*ACTION ITEM:*
Set down only these lines, exactly: the line containing "Screen dimensions: 439x295" and all lines through the end of the data below. Omit pictures.

*DATA:*
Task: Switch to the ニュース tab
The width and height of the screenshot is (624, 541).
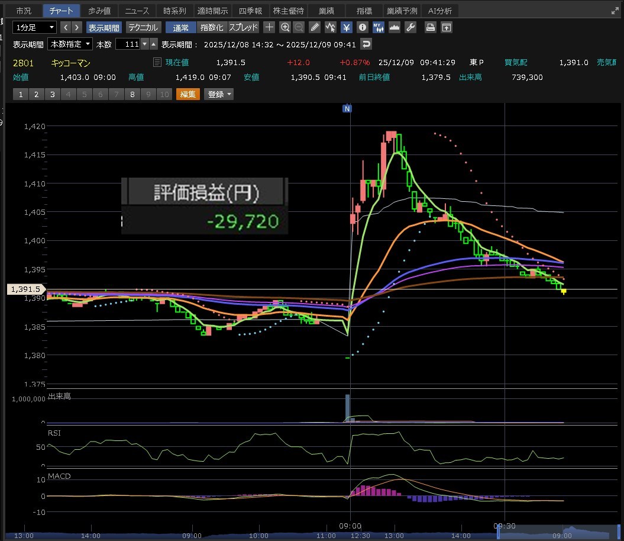Action: pos(137,11)
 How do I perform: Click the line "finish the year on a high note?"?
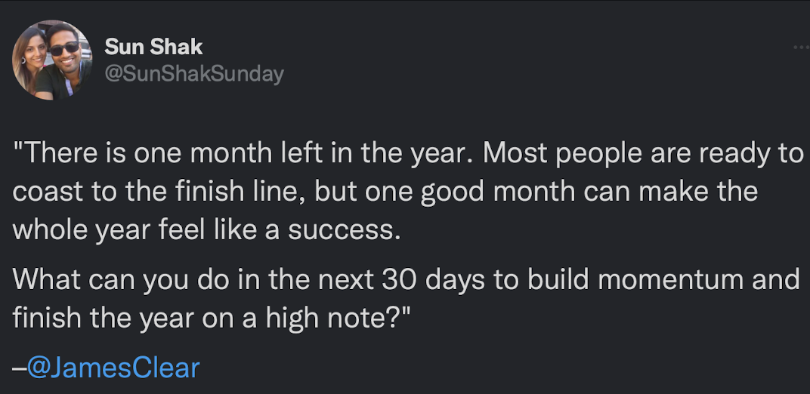[x=211, y=318]
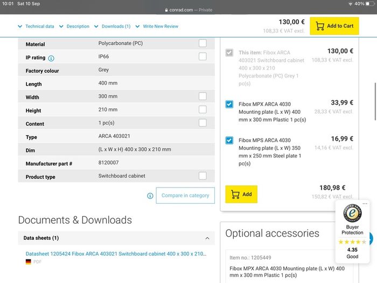Uncheck the Fibox MPX ARCA 4030 mounting plate
The height and width of the screenshot is (283, 377).
(229, 104)
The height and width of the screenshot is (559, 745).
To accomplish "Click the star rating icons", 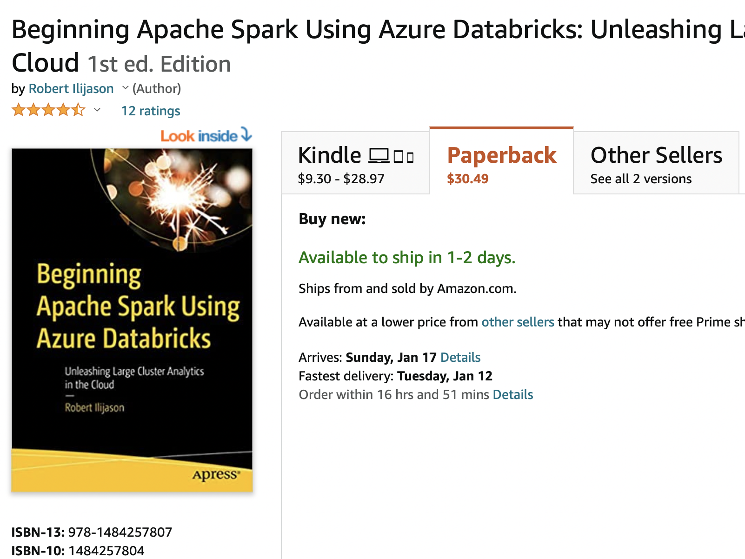I will tap(48, 110).
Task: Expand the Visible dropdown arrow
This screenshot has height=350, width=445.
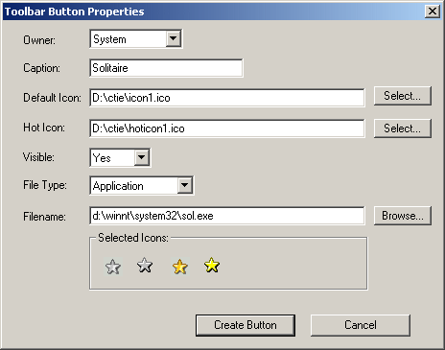Action: click(x=142, y=157)
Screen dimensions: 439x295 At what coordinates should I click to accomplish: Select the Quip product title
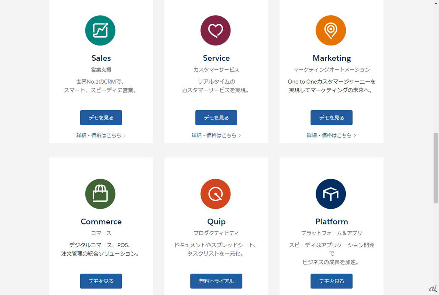pyautogui.click(x=216, y=221)
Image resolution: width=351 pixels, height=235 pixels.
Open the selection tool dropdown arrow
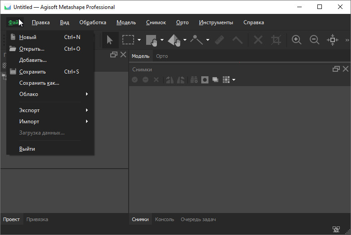point(139,40)
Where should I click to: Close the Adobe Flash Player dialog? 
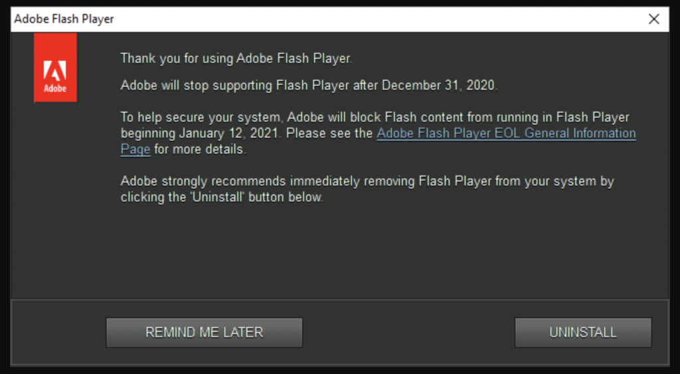point(654,19)
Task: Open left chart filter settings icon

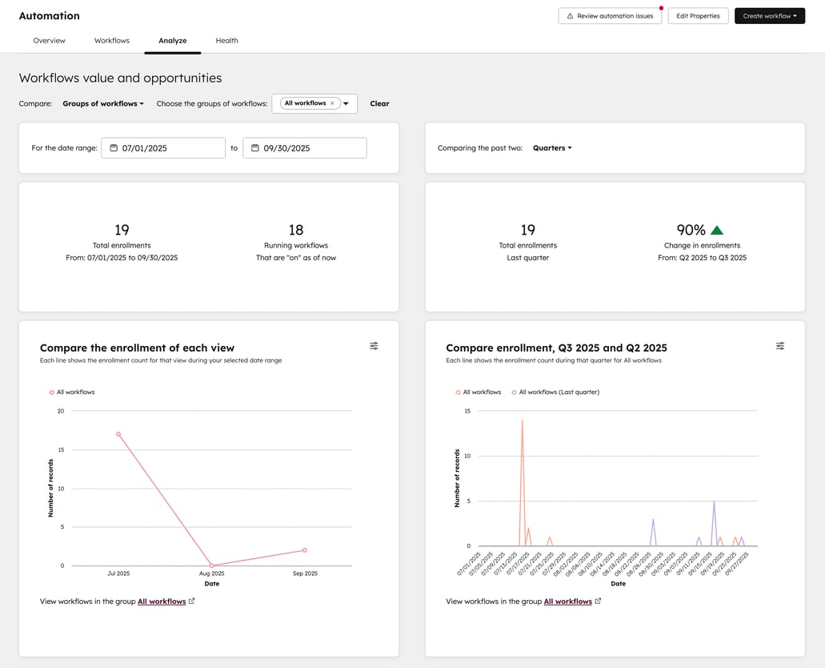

*YOUR RESPONSE:*
Screen dimensions: 439x295 At what coordinates should I click to accomplish: Select the Quip product title
pyautogui.click(x=216, y=221)
Image resolution: width=351 pixels, height=235 pixels.
Open the selection tool dropdown arrow
point(139,40)
Where should I click to: Close the Adobe Flash Player dialog? 
point(654,19)
Task: Open left chart filter settings icon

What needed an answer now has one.